• _TEXT SHOWN_

=== Begin Enclosure ===

Kaitlin Cooke credits Georgia’s crisis hotline, which predates the national one, with saving her life. “If it weren’t for this resource, I might have been a statistic,” she told KFF Health News,  

Starting last March, Georgia’s response rate to mental health crisis calls “fell off a cliff” following a decision by Carelon Behavioral Health, who runs the lines, to drop a subcontractor that handled staffing.

Carelon is a subsidiary of Elevance Health, an insurance agency, and its response teams answer calls to Georgia’s local line and the national number. If a local center can’t answer 988 call they are routed to a national backup network.

At issue is the sharp rise in abandoned calls – when callers hang up before they’re connected to a counselor.

Georgia requires a call abandonment rate of 3% or less, but had one at 18%, according to a letter sent to Carelon by Kevin Tanner, commissioner of the state Department of Behavioral Health and Developmental Disabilities.

Since that letter went out, state officials have changed what qualifies as an abandoned call – excluding those abandoned after less than 30 seconds, and those routed to national backup centers – making the rate artificially lower.

=== End Enclosure ===

• _DATA_
=== Begin Enclosure ===

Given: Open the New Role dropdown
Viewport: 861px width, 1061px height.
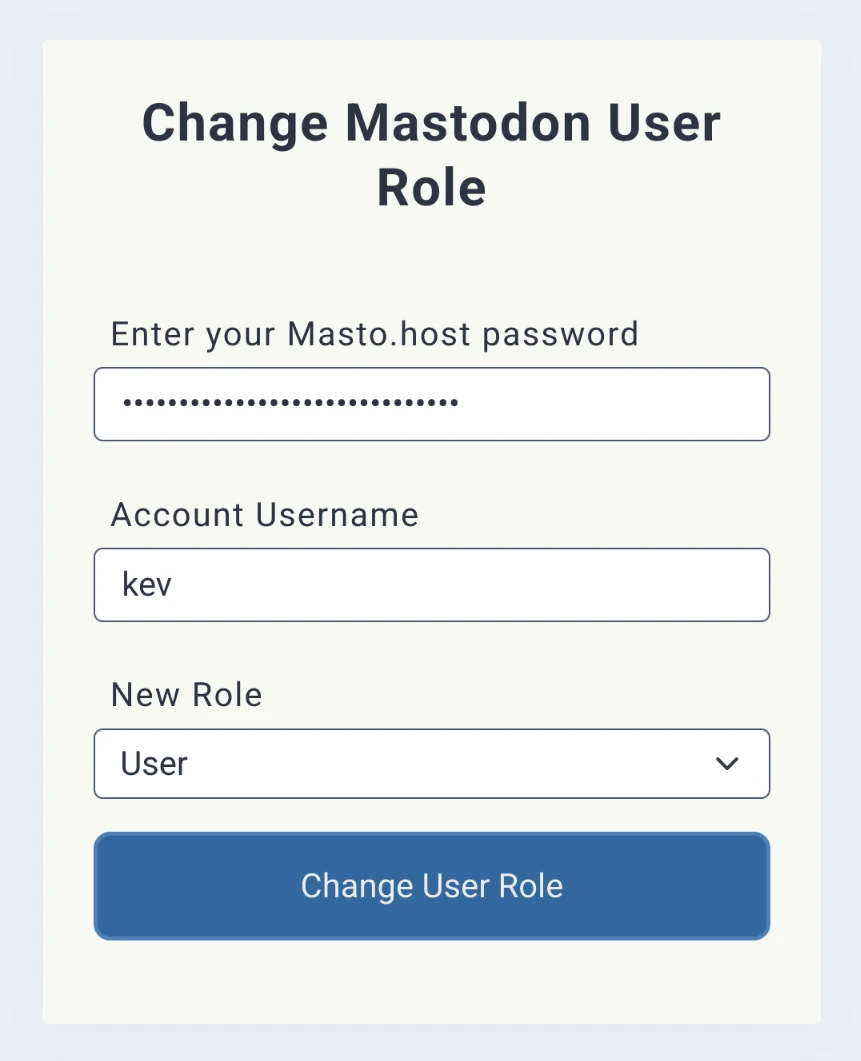Looking at the screenshot, I should (x=431, y=764).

=== End Enclosure ===

• _TASKS FOR THIS EXERCISE_
1/ Decide whether each statement agrees with the text on Georgia's crisis hotline. Answer yes or no for each, and quote the words from the text that settle it.
(a) Georgia requires a call abandonment rate of 3% or less.
(b) Carelon Behavioral Health is a subsidiary of Elevance Health.
(c) Under the changed definition, calls routed to national backup centers count as abandoned calls.
2/ Continue the text on Georgia's crisis hotline, starting after its last sentence.

• _RESPONSES TO THE EXERCISE_
1/
(a) Yes: "Georgia requires a call abandonment rate of 3% or less"
(b) Yes: "Carelon is a subsidiary of Elevance Health, an insurance agency"
(c) No: "excluding those abandoned after less than 30 seconds, and those routed to national backup centers"

2/
In April, only 62% of calls were answered within the state – the industry’s unofficial target is 90%. While it has recovered in the months since, people in severe mental health crises needed help throughout, and still do. 

“Some of the callers are actively experiencing suicidal thoughts,” said Heather Saunders, a senior research manager at KFF. “Sometimes they actively have a suicide plan and it’s a very urgent situation.”

As suicides rise among young adults – with the largest such rise recorded in Georgia – the urgency to ensure they’re connected to help couldn’t be higher. Yet its future looks tenuous as federal cuts to Medicaid threaten funds for state crisis lines, many of which are already under-resourced, she said.

“All behavioral health is having enormous challenges in terms of staffing,” said psychiatrist Margie Balfour, a member of a national 988 advisory committee.

Being a crisis line counselor “is a very stressful job,” she said. “You’re talking to people at the peak of their crisis.”

Mental health can't wait.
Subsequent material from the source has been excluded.